### What you need to do
Repeat the data in full and exactly. Leave the pictures out.

Stored items:
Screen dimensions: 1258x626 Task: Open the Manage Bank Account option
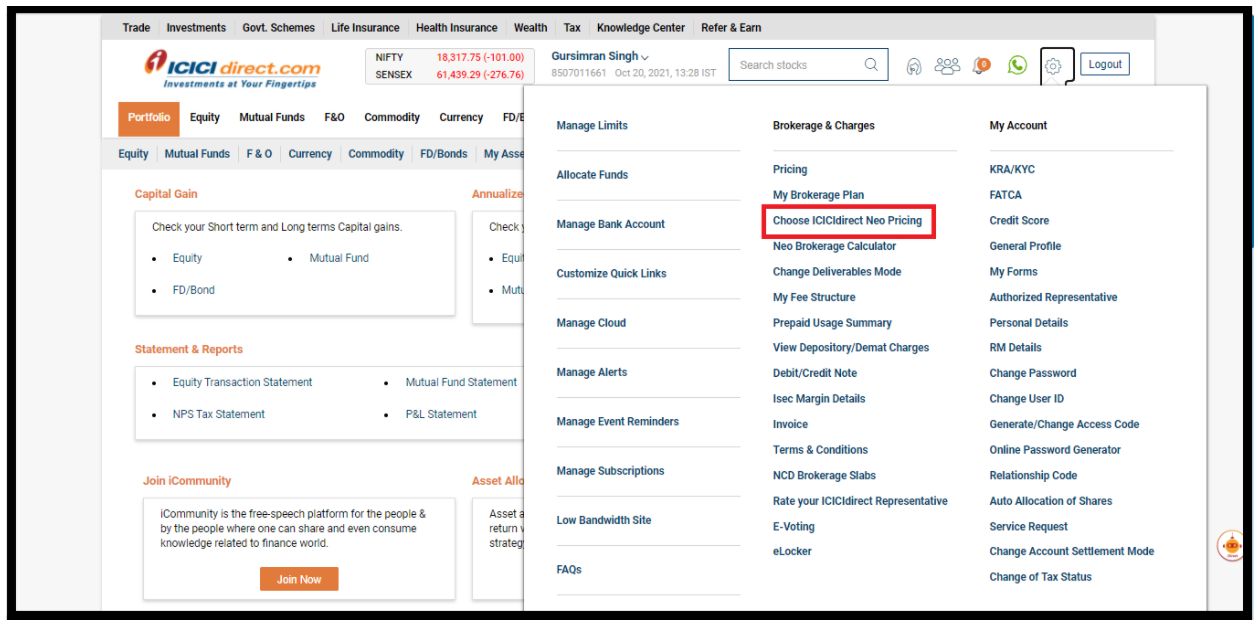610,224
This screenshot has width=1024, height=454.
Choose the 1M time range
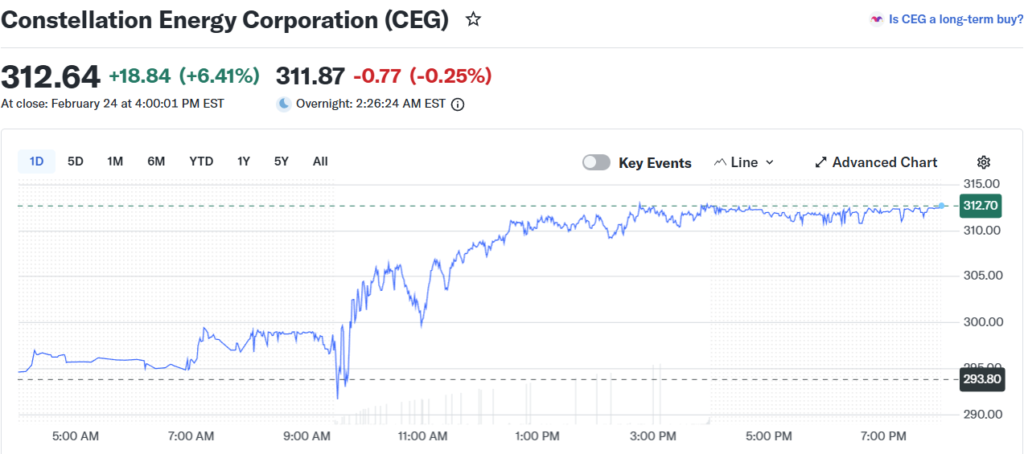point(115,161)
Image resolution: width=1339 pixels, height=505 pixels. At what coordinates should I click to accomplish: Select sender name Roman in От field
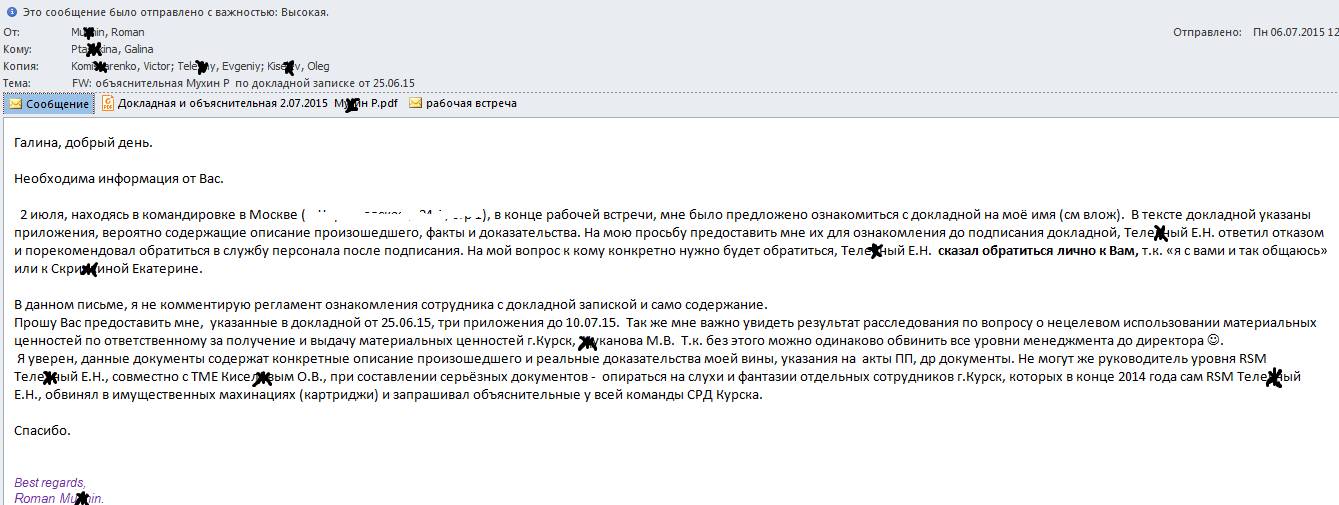130,33
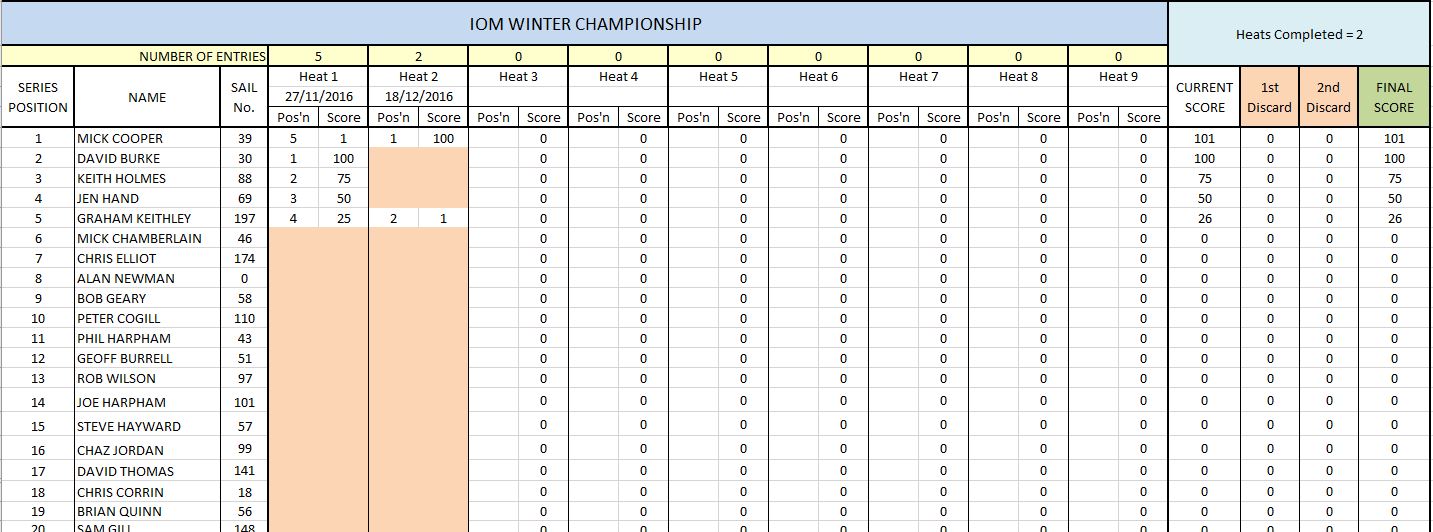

### Output of the exercise
Screen dimensions: 1258x626 Task: Open the Manage Bank Account option
610,224
This screenshot has width=1024, height=454.
Choose the 1M time range
point(115,161)
Image resolution: width=1339 pixels, height=505 pixels. At what coordinates should I click to accomplish: Select sender name Roman in От field
130,33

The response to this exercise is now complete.